On 14th October 2016 Lord Neuberger, President of the Supreme Court of the United Kingdom, delivered the second biennial Lord Rodger Memorial Lecture to a packed and enthralled audience of members and guests of the Royal Faculty of Procurators in Glasgow. The first such lecture was given by Baroness Hale and is available here. Lord Neuberger’s title was “The constitutional role of the Supreme Court in the context of devolution in the UK”. The full text of his address is available here. This is not a report of that event. However, consideration of Lord Neuberger’s exposition, in the context of the insight into the role of a constitutional court provided by the German decision of 26th July 2016, has potential significance for practice and pleading in the mental capacity and adult incapacity jurisdictions of the United Kingdom. Lord Neuberger described not only the developing role of the Supreme Court as a quasiconstitutional court (my term, not his), but also the extent to which any court might find itself applying the principles which the Supreme Court is developing, as described by Lord Neuberger.
Before I heard him, a draft of this report on the German decision made the obvious comment that the role played by the German Constitutional Court in its decision of 26th July 2016 was, in the case of the United Kingdom, “somewhat echoed – perhaps faintly” in the role of the courts in determining whether the legislation of a devolved legislature is within its competence (in the case of the Scottish Parliament, inter alia by reference to the provision that legislation is ultra vires if not compliant with ECHR).
This was, however, but one of the areas identified by Lord Neuberger where the UK Supreme Court is developing a role akin to that of a constitutional court. He described a modification to the application of the concept of the absolute supremacy of Parliament. Formerly, any statute would be considered as repealed, even if not explicitly so, by a subsequent inconsistent Act of Parliament. Increasingly, the Supreme Court has recognised that some statutes have special constitutional status so that it will be more difficult to displace them. The Scotland Act is one such. Applying the principle of legality, provisions of such statutes – and rights conferred by them – may be so fundamental as not to be alterable by subsequent inconsistent legislation, unless the intention of Parliament to alter them is, in the words of Baroness Hale14, “crystal clear”.

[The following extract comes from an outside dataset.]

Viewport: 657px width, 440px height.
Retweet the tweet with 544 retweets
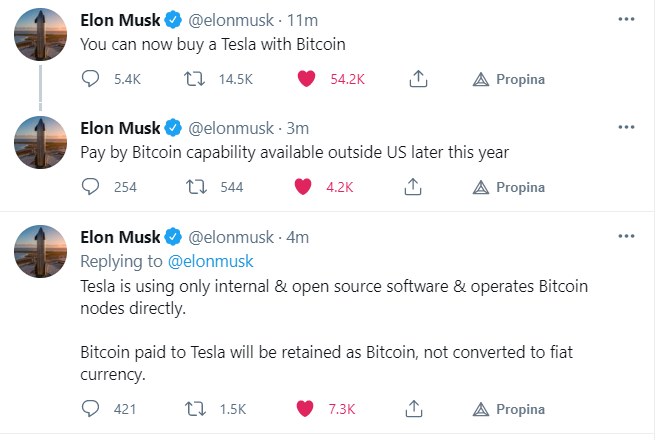click(199, 186)
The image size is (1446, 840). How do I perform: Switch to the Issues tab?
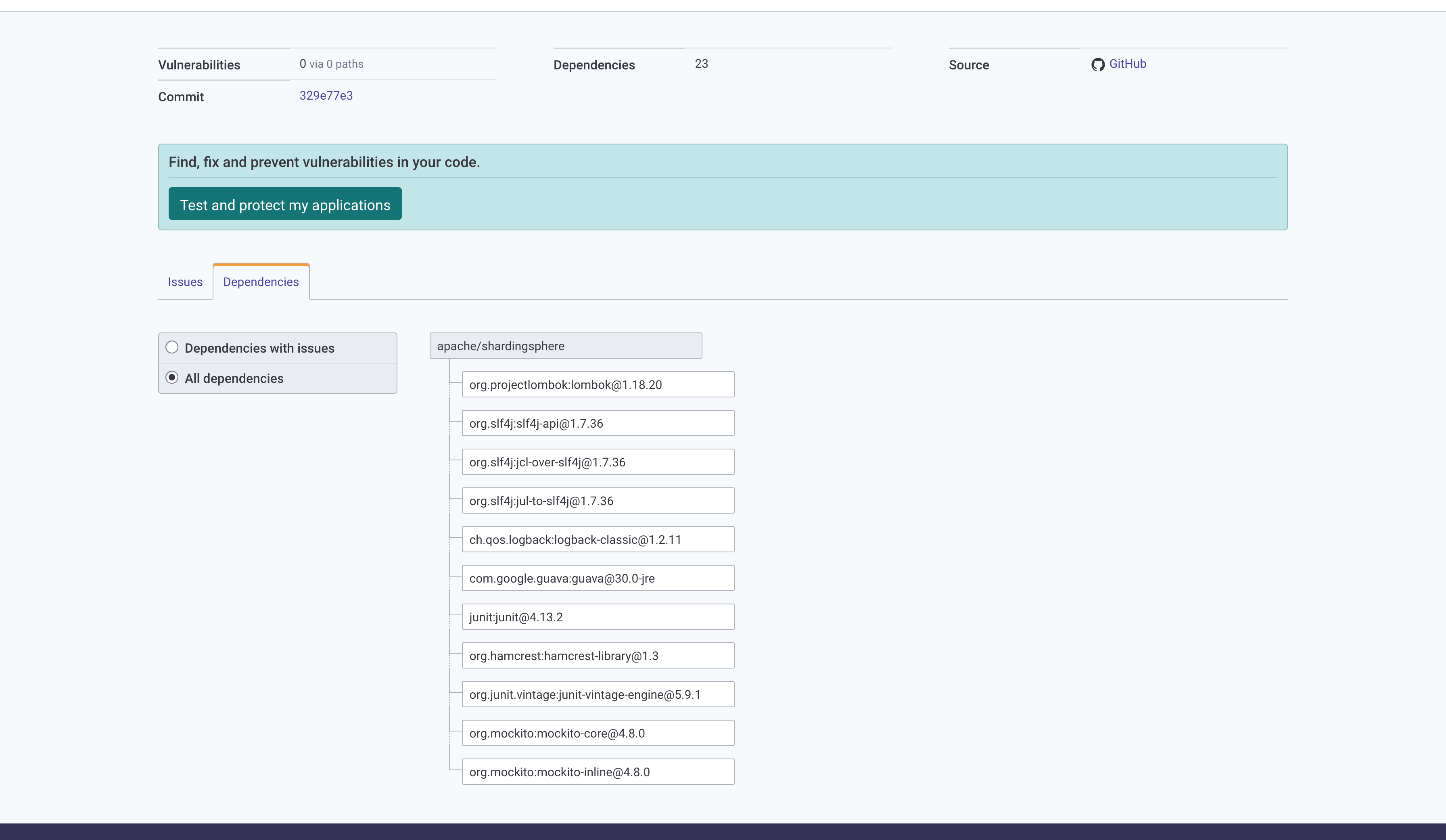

One can compare this “two-tier” view with the treatment in the German decision of legislation incompatible with the GG. One could suggest that the principle of legality might cause the Supreme Court to echo the German Constitutional Court in declaring that an existing statute ought to be extended to fill a lacuna, pending corrective legislation.
Lord Neuberger suggested that the duty of the courts to prevent violation of the rule of law might result in outcomes unimaginable more than two decades ago. One might suggest that this could occur in relation to apparent incompatibility of UK or devolved legislation with fundamental rights enshrined not only in ECHR, but in instruments such as the CRPD. Similar issues could arise in relation to a determination as to whether legislation designed to secure compliance with such an international instrument might be within the competence of a devolved legislature. Among many examples could be a scenario considered at a seminar at Edinburgh Napier University also on 14th October 201615, namely legislation by the Scottish Parliament to remedy the lack of the safeguards required by Article 12(4) of the CRPD (as well as apparent violation of ECHR) in the current provisions for receipt and administration of state benefits by DWP appointees, which provisions are currently embedded in legislation in the reserved area of social security provision.
The potential impact of the developing principles described by Lord Neuberger, especially in relation to the rights and status of people with intellectual disabilities, is considerable. This could lead us more frequently into application, or at least consideration, of jurisprudence developed by constitutional courts formally established as such, as exemplified by the decision of the First Senate of the German Federal Constitutional Court in its decision of 26th July 2016.